I was recently at the 2024 Faculty Development Conference of the International Alliance for Christian Education and went to a splendid panel discussion about the potential and pitfalls of AI in college education. I have to admit that I have been a little “slow on the uptake” to explore AI, so the session was enormously helpful as an introduction to AI software.
The session prompted me to do some initial forays on ChatGPT, in particular. I never want to be the sort of “old guy” who has no clue about the latest technologies. The panel also assured me that while AI creates obvious new problems for educators (AI-generated papers, most immediately), it also has some potential value for research, and even some potentially legitimate uses in humanities courses.
One of the first things I did was to see how AI generates a student paper. I typed in “three page paper on the Second Great Awakening” and it spat out said paper in about three seconds. On a quick skim, I thought the paper was very well-organized, if pretty bland. If I had gotten it from a college freshman, I would have given it an A-. What to do about the potential for cheating with AI is not my focus here, and plenty has already been written on the issue.
Of greater interest to me is what you could actually do with AI software that was valuable in history research. My conclusion is that using ChatGPT is sort of like doing turbo-charged research on Wikipedia. It is very good for finding out obscure but non-debatable information. For example, I just opened the ChatGPT app on my phone and asked what year President Benjamin Harrison was born (1833). This is information that almost no one would know off the top of their heads, but is not subject to debate or interpretation.

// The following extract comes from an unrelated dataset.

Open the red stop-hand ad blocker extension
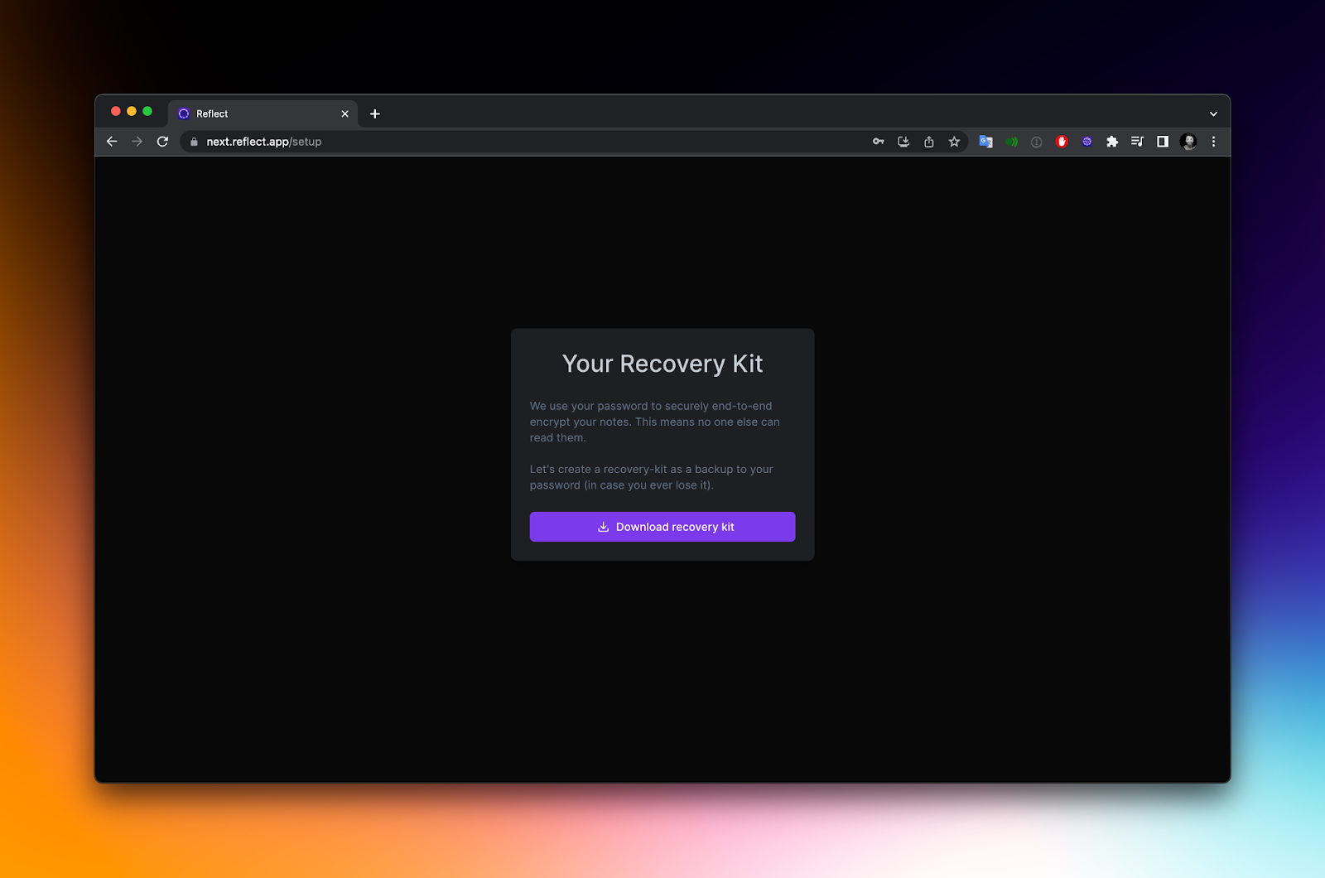Screen dimensions: 1325x878 tap(1062, 142)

You can get similar results from Siri or other digital assistants, but as soon as your query gets more interpretive than (for example) a birth date, Siri starts giving you a list of websites rather than giving you answers. This is what I mean by ChatGPT “turbo-charging” the process - it eliminates the step of sorting through web results.
The problem - and this is a huge problem if you don’t know what you’re doing - is that ChatGPT will sometimes give totally incorrect or even imaginary answers to your questions. For example, I asked ChatGPT who was the most prominent Baptist evangelist of the 1830s. It told me Charles Finney, which any expert will know is wrong because Finney was a Presbyterian. I told ChatGPT it was wrong, and it agreed (better than arguing with me about it, I suppose).

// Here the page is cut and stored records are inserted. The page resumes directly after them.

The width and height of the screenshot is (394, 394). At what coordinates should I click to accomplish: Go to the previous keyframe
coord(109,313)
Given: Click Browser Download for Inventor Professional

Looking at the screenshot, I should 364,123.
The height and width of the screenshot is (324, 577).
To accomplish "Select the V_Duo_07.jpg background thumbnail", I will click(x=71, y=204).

Then I asked ChatGPT who the most prominent Baptist evangelist of the 1840s was. It said William Miller, which is a far better answer than Finney because Miller at least started out as a Baptist before becoming a founder of the Adventist movement. Still, one could imagine a better answer than Miller. Siri listed Jesse Mercer as one of its website options, but he’s not ideal since he died in 1841. Maybe the best answer would be Jacob Knapp, who appears in Siri’s search results, but only after some scrolling.
The IACE panel also introduced me to the concept of AI “hallucination,” meaning that it sometimes creates fake answers (for technical reasons I don’t completely understand). For example, I recently asked ChatGPT about books on “Two Kingdoms” theology, and overall the answers seemed good. I even ordered copies of a couple of the books it suggested. (This topic is not a specialty of mine, but I know enough to know some of the major writers in the field.) As I searched through the options, however, I searched for more information on a certain book in the list, by an author whose work I knew. The book simply did not exist. I told ChatGPT so, and it agreed - there is no such book.

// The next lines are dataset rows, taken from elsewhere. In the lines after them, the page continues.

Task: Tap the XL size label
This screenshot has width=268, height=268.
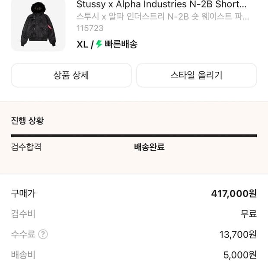Action: (x=82, y=44)

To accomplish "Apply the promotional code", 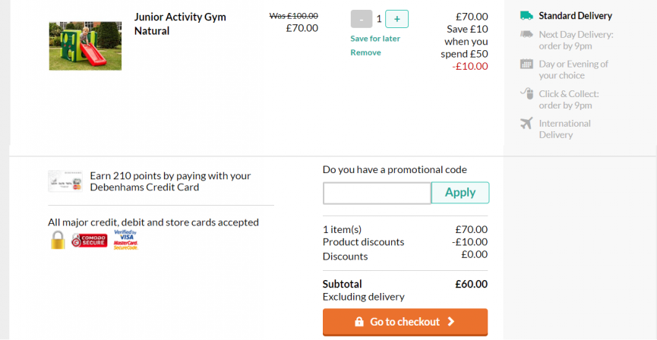I will click(x=460, y=193).
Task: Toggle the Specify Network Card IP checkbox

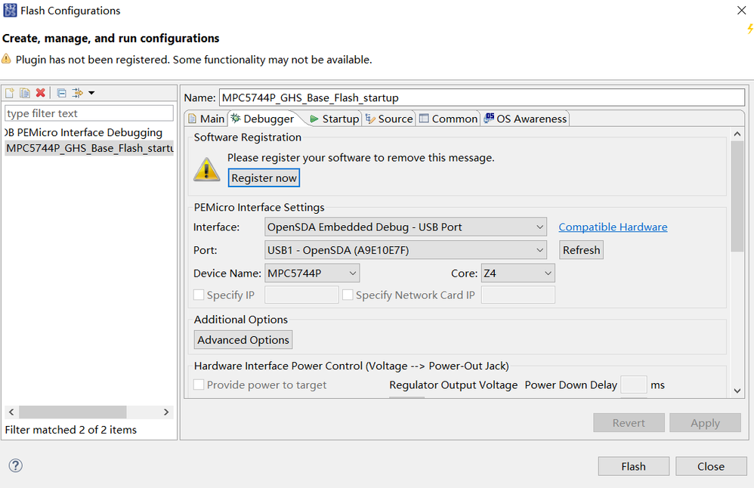Action: pyautogui.click(x=348, y=295)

So if ChatGPT is capable of making howling errors (Finney was a Baptist) or hallucinating about books that do not exist, what’s the point? Admittedly, the software does have significant limitations that would keep me (as of now) from leaning heavily on it for research. But like some other non-scholarly resources on the internet, AI can be helpful if you know what it is, and how to treat the results you get.
Probably the most helpful thing ChatGPT has done for me in recent weeks is that it instantly explained an arcane medical term to me. In my reading I came across the term “course of salivation” as a treatment for “liver complaint.” I didn’t know what this meant, so I asked ChatGPT, and it immediately gave me what seemed to be a clear and concise description of the treatment - inducing salivation in order to draw out toxins. The problem was that one of the most common ways to induce such salivation was to treat the patient with mercury, which doctors tragically failed to realize was poisonous and unsafe at any dose.
I had a harder time obtaining the same information quickly on a Google search. I am sure that I could have found it on Google eventually, but something about the way I asked it on ChatGPT gave me exactly what I wanted, in much less time than I could ever have gotten it on Google. Would that every ChatGPT search was so effective!
My primary takeaway is that it is worth it for every teacher and researcher to open up ChatGPT (or the AI software of your choice) and familiarize yourself with what it can do. It is hard to say just how central it will become to research and teaching in the coming years, but it seems certain that AI is not going away.